## What the task requires
In the rows below, repeat everything from the line containing "Click the orange Close (关闭) button" down to the line containing "tap(597, 84)" with "orange" replaced by "red" and nothing else changed. Leave the pictures out of your answer.

## START Excerpted data

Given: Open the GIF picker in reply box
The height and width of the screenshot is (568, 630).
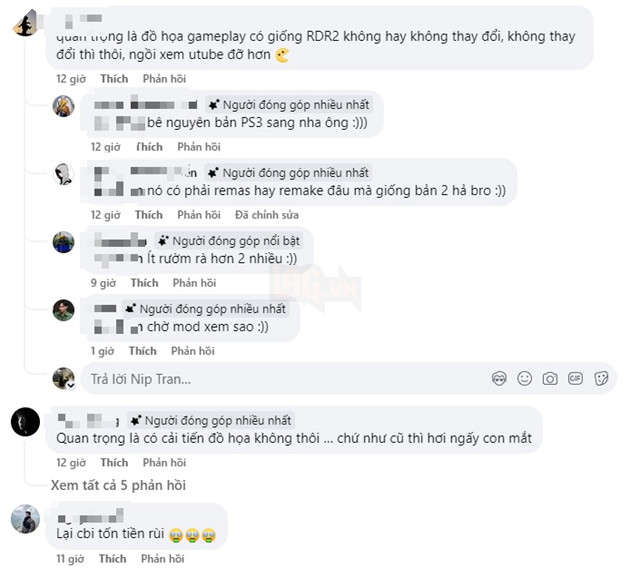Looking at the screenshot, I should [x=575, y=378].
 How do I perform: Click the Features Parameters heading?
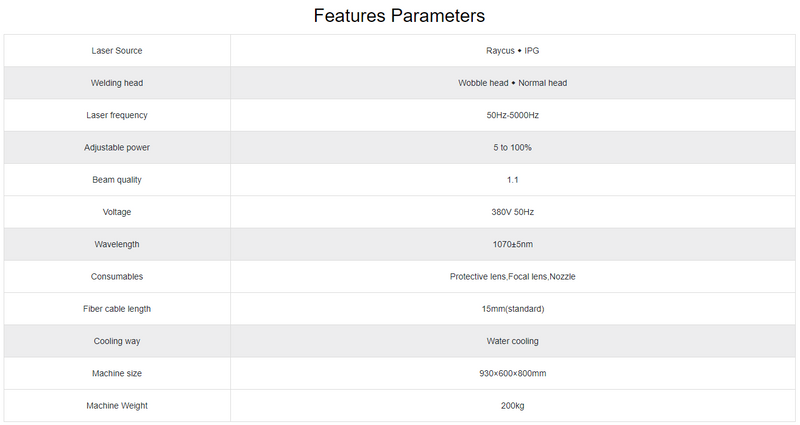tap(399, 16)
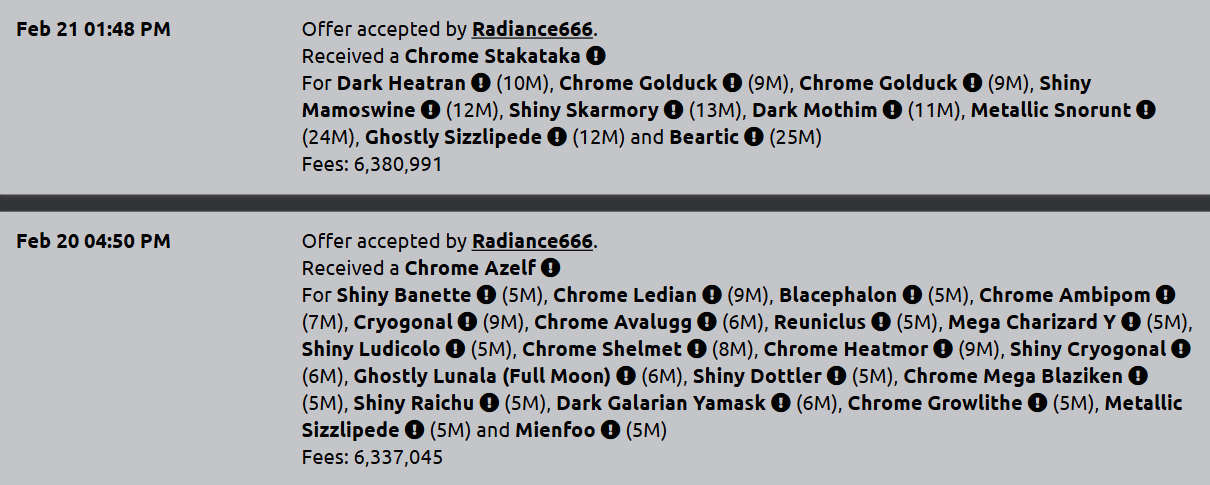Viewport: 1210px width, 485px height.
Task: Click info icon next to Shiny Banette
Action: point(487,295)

## END Excerpted data
## START Excerpted data

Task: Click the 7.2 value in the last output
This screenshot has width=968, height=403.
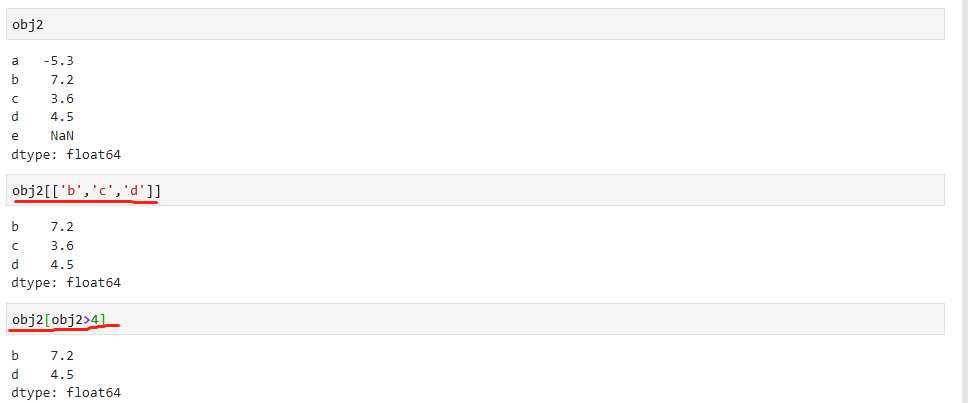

## END Excerpted data
## START Excerpted data

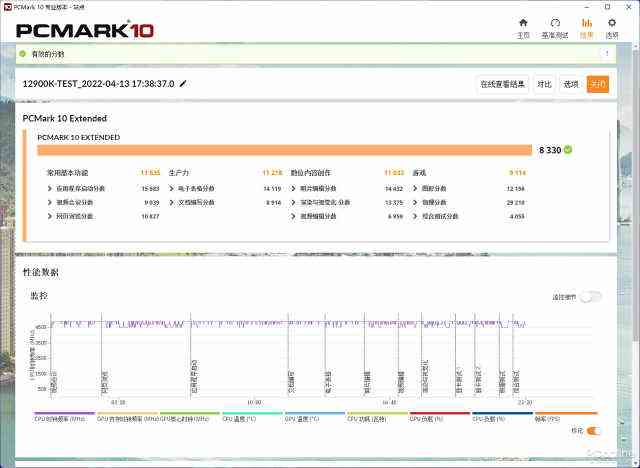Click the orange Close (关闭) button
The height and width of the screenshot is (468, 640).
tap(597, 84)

## END Excerpted data

## The output
Click the red Close (关闭) button
The height and width of the screenshot is (468, 640).
tap(597, 84)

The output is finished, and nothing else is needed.